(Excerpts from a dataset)
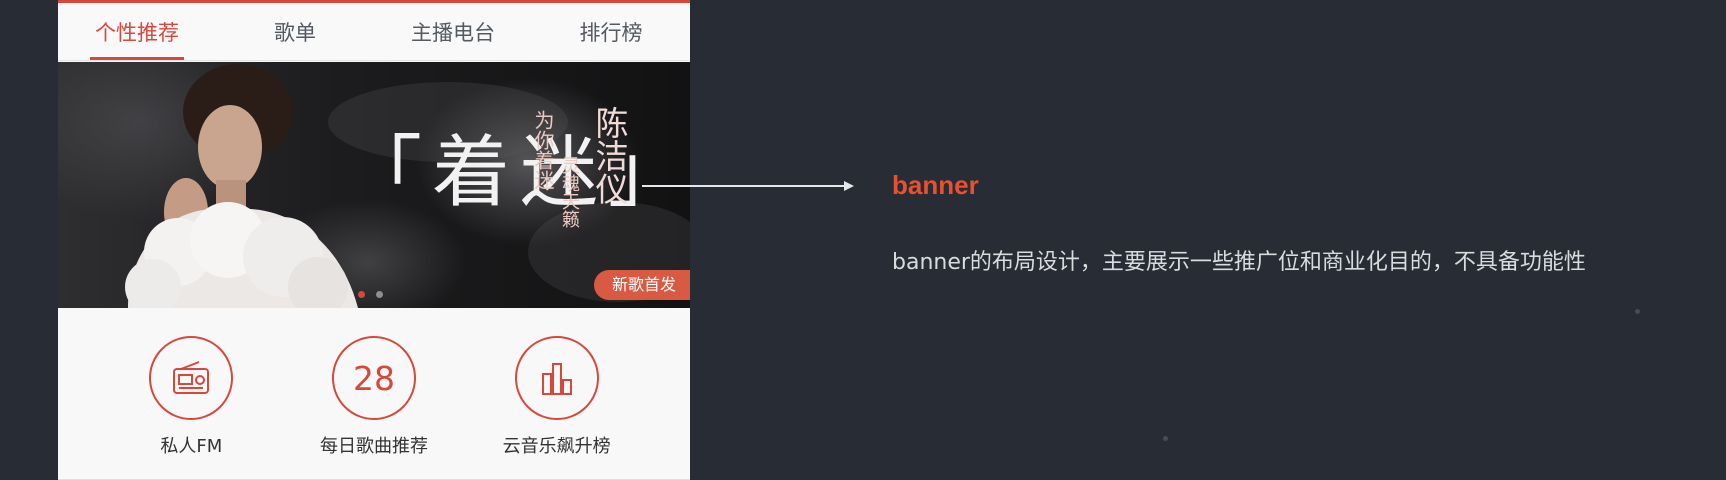  What do you see at coordinates (453, 32) in the screenshot?
I see `tab-radio: 主播电台` at bounding box center [453, 32].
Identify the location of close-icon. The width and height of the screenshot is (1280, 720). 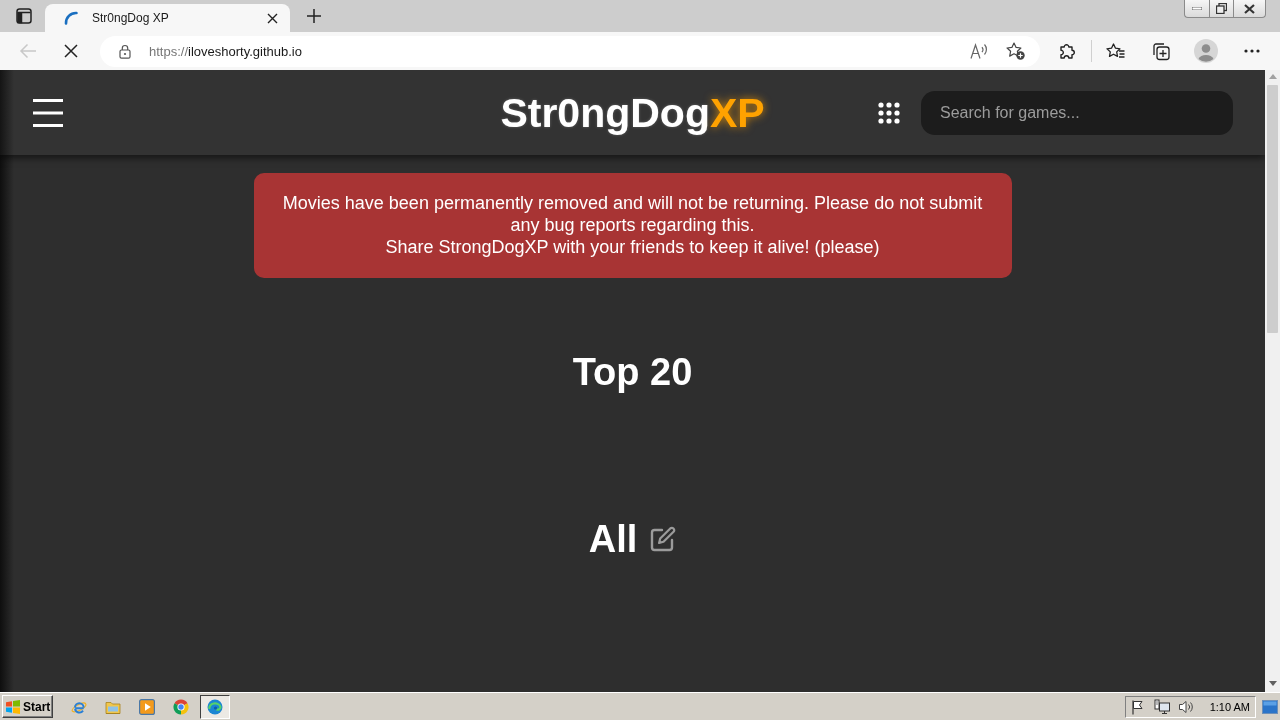
(1250, 8).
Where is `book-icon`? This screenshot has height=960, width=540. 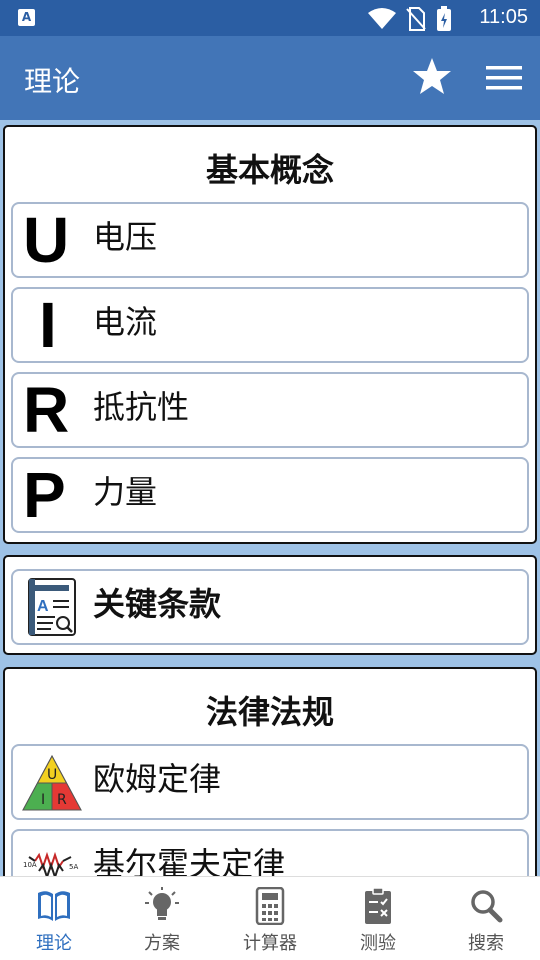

• _TASK_
Express every line of these records as a JSON list of strings, one string per line, with blank lines omitted. Leave the pictures out of your answer.

• _SOLUTION BELOW_
[
  "  What do you see at coordinates (453, 32) in the screenshot?",
  "I see `tab-radio: 主播电台` at bounding box center [453, 32].",
  "Identify the location of close-icon. The width and height of the screenshot is (1280, 720). ",
  "(1250, 8).",
  "Where is `book-icon`? This screenshot has height=960, width=540. "
]